Regulation of Fibre Cell Volume: Implication for Lens Transparency

Abstract

Maintenance of a constant volume is vital for lens transparency and members of the Cation Chloride Cotransporter (CCC) family have been implicated in regulating cell volume in the lens. In this thesis, I have confirmed that the K+ Cl‐ Cotransporter (KCC) facilitates ion efflux in the lens periphery at the anterior and equatorial cortex, while the Na+ K+ Cl‐ Cotransporter (NKCC1) facilitates ion influx in the peripheral and deeper equatorial and posterior cortex. The third member of the CCC family, the Na+ Cl‐ Cotransporter (NCC) appears to play a role in the deeper lens, but only under hypertonic conditions. The activity of the CCC family is regulated by their phosphorylation status in other tissues, and in this thesis I show that the key phospho‐regulators of CCC activity are also expressed in the rat lens. The key kinases, With No Lysine (K) kinase (WNK) 1, 3, and 4, STE‐20 like Proline Alanine‐rich Kinase (SPAK) and Oxidative Stress Response kinase 1 (OSR1) were identified by RT‐PCR at the transcript level. Furthermore, WNK1, 3, 4, SPAK and OSR1 were also identified at the protein level, while the key protein phosphatases (PP) 1 and 2A were also confirmed in the rat lens. To test the functionality of this pathway, the effects of its inhibition on lens transparency, mass and cellular morphology were investigated. Incubating lenses in N‐ethylmaleimide (NEM), an activator of KCC activity through the inhibition of an upstream kinase, revealed deeper lens cortical cell swelling and peripheral cell shrinkage. In addition, the inhibition of PP1 and PP2A by calyculin A produced vesiculation of cortical fibre cells.

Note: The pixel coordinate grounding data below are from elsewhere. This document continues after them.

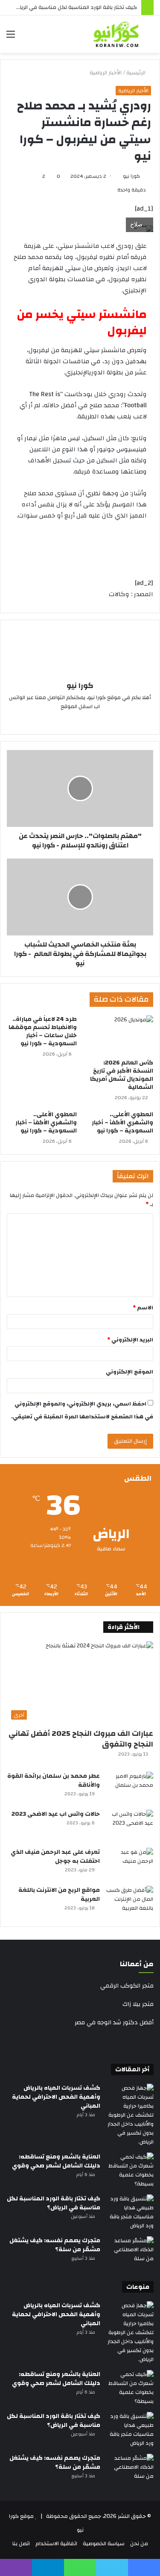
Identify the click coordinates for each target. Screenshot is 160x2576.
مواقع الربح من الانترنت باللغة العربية (59, 1895)
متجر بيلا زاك (138, 2004)
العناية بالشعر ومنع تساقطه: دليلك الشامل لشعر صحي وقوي (56, 2161)
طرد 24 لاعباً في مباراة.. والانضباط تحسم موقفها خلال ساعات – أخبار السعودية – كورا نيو (43, 1031)
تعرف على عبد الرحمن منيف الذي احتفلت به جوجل (55, 1857)
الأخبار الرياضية (106, 73)
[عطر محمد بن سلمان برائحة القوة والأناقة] (129, 1788)
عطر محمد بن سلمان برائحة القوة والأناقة (53, 1780)
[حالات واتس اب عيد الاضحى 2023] (129, 1826)
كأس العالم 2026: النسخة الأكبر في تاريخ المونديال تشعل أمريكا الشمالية (121, 1075)
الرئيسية (136, 73)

This result indicates that in addition to their previously documented role in apoptosis in the lens, the phosphatase may be modulating lens volume through regulation of the phosphorylation status of KCC and NKCC. The data in this thesis has added to the current understanding of lens cell volume regulation, and mechanisms for facilitating circulating ion fluxes and cell elongation are proposed. The damage phenotypes observed by manipulation of the phospho‐regulatory pathway mimic those observed in a streptozotocin‐induced rat model of diabetic cortical cataract, suggesting a role for the dysfunction of CCC regulation in the initiation of cell volume disruption that manifests as diabetic cortical cataract.